By | November 9, 2016

Dr. BolenIn an article published on June 7th, 2016 in the Annals of Internal Medicine, Dr. Shari Bolen and colleagues from Johns Hopkins University compare the effectiveness and safety of most diabetes medications alone and in combination with metformin.  They found that metformin, one of the older medications, is still the safest and most effective diabetes medication.

Pharmaceutical companies continue to make new drugs to reduce blood sugar and improve on safety concerns of the older drugs.  While adults with diabetes often need more than one medication to control blood sugar, the newer medications do not appear to be safer than the older drugs. In an article published in Annals of Internal Medicine, Dr.
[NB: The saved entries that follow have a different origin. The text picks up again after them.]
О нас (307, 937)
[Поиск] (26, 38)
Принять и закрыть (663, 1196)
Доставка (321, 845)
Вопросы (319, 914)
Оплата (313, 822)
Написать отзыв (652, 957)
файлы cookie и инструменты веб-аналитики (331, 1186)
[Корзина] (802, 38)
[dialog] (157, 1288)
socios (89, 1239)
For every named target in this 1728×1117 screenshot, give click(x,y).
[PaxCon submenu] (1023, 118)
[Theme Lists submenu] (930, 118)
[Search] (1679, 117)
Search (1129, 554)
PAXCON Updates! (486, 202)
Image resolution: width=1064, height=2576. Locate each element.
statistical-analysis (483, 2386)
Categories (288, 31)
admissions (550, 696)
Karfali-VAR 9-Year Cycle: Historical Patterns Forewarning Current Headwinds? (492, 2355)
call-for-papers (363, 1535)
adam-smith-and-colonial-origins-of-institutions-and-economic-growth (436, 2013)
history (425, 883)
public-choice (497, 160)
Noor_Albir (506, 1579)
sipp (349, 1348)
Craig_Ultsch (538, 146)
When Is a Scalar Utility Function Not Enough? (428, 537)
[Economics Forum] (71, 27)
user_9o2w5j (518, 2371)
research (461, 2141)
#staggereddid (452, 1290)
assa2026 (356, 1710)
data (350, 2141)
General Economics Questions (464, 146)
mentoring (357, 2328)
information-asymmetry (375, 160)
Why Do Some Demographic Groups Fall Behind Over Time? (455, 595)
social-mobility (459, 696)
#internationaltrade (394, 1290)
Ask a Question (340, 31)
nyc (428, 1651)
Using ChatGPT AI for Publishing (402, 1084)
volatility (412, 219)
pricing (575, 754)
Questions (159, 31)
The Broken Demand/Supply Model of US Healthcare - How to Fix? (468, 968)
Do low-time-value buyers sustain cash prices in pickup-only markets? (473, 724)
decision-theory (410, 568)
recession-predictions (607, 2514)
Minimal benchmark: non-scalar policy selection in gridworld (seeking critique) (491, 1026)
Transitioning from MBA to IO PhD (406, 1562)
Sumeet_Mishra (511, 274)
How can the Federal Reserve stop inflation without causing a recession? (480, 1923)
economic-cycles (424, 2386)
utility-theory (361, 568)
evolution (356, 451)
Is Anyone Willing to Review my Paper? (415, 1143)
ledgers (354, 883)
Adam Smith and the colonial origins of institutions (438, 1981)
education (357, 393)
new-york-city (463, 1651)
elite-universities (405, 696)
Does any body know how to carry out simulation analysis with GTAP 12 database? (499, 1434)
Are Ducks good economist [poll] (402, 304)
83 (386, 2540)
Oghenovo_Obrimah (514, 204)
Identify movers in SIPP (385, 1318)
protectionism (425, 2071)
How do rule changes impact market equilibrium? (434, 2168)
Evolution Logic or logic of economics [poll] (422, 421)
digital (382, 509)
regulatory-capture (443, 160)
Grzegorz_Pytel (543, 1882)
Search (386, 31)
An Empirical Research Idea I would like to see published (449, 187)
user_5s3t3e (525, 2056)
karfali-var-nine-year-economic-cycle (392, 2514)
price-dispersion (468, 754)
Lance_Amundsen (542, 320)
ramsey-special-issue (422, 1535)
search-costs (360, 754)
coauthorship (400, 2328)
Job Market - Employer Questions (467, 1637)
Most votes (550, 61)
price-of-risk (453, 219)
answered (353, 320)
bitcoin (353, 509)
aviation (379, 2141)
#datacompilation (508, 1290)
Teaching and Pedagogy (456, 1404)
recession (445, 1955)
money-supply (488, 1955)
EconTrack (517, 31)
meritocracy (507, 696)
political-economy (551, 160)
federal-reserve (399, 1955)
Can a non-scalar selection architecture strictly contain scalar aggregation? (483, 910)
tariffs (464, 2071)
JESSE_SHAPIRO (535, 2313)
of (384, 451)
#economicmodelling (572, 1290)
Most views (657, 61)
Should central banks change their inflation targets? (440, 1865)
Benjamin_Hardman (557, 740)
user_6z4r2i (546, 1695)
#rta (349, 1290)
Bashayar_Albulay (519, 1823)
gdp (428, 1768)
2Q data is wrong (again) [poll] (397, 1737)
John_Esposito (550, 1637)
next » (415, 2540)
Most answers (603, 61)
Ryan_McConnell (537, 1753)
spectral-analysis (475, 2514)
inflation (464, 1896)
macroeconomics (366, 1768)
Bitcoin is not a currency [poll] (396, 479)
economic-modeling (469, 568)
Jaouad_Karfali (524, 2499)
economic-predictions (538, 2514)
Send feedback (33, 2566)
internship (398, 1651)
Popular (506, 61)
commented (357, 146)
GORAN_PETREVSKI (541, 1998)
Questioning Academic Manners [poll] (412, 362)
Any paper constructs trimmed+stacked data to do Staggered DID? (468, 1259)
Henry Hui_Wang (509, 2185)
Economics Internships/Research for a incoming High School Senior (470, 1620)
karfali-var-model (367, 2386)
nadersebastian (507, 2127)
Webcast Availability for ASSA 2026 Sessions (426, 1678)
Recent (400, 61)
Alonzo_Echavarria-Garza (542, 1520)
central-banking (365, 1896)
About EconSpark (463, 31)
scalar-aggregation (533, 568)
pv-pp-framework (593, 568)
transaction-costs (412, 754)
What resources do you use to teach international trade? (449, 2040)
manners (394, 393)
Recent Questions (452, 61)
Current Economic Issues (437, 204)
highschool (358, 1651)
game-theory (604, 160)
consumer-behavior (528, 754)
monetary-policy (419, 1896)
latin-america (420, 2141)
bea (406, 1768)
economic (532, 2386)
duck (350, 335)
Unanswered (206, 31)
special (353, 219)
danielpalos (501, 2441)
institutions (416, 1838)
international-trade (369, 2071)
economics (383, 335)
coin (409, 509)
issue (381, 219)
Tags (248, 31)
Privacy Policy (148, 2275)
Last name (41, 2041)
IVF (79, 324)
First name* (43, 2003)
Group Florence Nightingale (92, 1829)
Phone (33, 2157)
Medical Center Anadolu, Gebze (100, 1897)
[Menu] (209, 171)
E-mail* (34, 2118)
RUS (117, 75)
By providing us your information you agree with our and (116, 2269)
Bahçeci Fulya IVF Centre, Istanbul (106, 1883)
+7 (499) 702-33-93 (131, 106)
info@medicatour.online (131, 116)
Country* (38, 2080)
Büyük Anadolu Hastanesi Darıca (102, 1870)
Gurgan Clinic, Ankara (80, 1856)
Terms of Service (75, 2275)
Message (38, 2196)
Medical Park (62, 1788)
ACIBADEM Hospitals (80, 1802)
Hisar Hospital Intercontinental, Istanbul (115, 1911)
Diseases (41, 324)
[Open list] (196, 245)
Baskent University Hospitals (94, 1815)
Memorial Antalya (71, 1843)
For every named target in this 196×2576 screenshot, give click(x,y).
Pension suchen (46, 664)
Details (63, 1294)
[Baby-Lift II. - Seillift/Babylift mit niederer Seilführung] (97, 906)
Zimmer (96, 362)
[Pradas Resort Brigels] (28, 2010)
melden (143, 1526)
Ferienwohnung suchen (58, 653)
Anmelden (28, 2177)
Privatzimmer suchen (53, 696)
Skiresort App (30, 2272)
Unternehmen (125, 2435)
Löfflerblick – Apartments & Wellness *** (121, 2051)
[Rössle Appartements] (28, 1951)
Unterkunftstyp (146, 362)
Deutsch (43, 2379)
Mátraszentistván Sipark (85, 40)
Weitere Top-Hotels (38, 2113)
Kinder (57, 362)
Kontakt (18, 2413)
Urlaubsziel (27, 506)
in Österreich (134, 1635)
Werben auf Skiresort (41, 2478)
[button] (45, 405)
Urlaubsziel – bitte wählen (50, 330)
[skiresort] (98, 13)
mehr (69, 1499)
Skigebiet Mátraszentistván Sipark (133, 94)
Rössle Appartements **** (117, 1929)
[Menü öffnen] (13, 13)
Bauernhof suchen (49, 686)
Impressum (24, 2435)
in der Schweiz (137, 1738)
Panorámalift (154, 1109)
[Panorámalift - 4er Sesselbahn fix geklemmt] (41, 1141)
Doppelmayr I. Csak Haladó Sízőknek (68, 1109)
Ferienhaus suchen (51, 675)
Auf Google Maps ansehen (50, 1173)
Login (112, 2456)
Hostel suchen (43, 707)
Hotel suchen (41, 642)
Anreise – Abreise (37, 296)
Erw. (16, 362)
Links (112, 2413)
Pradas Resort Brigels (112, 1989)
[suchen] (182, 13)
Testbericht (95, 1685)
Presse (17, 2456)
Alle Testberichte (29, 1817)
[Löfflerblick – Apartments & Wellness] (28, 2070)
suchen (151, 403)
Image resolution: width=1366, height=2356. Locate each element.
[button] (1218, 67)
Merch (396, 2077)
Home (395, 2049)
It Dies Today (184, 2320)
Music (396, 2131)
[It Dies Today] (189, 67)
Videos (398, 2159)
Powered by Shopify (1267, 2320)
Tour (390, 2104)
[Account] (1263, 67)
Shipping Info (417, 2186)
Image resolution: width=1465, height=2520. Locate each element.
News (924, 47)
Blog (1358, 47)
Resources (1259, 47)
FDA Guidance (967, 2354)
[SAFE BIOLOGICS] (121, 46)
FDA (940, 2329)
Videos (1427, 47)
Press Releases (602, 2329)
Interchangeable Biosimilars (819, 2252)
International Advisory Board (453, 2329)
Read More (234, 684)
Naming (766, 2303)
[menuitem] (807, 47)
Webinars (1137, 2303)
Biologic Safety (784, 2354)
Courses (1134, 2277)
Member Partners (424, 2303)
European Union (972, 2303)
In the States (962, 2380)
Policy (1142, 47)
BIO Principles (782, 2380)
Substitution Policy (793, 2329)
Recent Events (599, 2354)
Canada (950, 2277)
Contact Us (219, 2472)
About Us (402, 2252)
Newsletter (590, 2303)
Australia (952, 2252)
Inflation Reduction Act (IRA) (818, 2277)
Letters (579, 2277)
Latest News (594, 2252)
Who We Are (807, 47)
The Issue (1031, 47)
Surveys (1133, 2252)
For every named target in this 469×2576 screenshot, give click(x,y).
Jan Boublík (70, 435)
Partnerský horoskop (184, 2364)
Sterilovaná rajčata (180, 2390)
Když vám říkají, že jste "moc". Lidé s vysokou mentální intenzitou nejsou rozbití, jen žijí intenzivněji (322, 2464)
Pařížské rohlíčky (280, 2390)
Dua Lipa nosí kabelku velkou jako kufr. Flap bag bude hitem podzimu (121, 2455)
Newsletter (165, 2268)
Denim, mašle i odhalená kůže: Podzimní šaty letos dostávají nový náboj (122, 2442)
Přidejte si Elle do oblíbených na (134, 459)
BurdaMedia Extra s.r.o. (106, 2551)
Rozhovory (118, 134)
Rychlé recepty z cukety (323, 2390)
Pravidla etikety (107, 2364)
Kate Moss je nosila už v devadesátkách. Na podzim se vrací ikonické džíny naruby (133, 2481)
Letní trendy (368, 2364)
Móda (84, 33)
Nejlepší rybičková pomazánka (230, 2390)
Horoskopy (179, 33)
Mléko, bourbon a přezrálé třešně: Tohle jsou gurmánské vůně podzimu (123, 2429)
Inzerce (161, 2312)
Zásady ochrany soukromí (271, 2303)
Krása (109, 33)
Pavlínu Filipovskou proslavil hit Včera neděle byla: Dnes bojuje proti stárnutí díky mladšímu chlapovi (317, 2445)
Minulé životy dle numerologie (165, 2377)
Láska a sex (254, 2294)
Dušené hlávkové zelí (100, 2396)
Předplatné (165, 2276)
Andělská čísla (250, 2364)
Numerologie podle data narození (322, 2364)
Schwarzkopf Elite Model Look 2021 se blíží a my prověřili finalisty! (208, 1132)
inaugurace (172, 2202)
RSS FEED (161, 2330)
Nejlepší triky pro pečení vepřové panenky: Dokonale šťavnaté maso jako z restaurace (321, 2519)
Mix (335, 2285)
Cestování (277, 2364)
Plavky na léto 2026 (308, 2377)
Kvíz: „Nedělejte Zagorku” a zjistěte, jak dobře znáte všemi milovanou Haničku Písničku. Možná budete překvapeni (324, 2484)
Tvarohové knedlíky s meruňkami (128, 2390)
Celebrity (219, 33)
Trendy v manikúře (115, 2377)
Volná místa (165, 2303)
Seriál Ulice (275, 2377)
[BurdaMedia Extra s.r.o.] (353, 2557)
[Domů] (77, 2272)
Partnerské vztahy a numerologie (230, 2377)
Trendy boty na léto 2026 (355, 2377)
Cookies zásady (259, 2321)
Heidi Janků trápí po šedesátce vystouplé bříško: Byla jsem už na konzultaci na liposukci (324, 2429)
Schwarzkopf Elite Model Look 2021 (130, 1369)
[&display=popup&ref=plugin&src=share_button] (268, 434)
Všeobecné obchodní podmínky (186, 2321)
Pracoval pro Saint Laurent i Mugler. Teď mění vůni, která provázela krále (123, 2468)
Bolen and colleagues compare the effectiveness and safety of most diabetes medications alone and in combination with metformin.  They found that metformin, one of the older medications, is still the safest and most effective diabetes medication.  They also found that metformin was associated with a lower risk of death from cardiovascular disease than the sulfonylurea medications.  Their study supports metformin as first line treatment for adults with type 2 diabetes without a contraindication.  The newer medications (glucagon-like-1 receptor agonists and sodium-glucose cotransporter-2 inhibitors) reduced blood sugar similarly to metformin except for a newer class, DPP-4 inhibitors, which had a somewhat smaller effect on reducing blood sugar. Many of the medications also had a favorable effect on weight, including metformin, DPP-4 inhibitors, SGLT-2 inhibitors and GLP-1 receptor agonists. Each class of medications has some safety concerns. Safety concerns discussed include the risk of hypoglycemia with sulfonylureas, the risk of gastrointestinal side effects with metformin and GLP-1 receptor agonists, the risk of heart failure with thiazoldinediones, the risk of yeast infections with SGLT-2 inhibitors, and the risk of hospitalization for heart failure with DPP-4 inhibitors.  The complications of untreated diabetes often outweigh these safety concerns, but consumers will need to weigh benefits and risks of the medications with their doctors when making diabetes treatment choices.

This study helps to inform both doctors and consumers.  A set of provider and consumer guides will be developed and available from the Agency for Healthcare Research and Quality, which funded this work.

Dr. Bolen is Co-Director of the Population Health group within the Center for Health Care Research and Policy.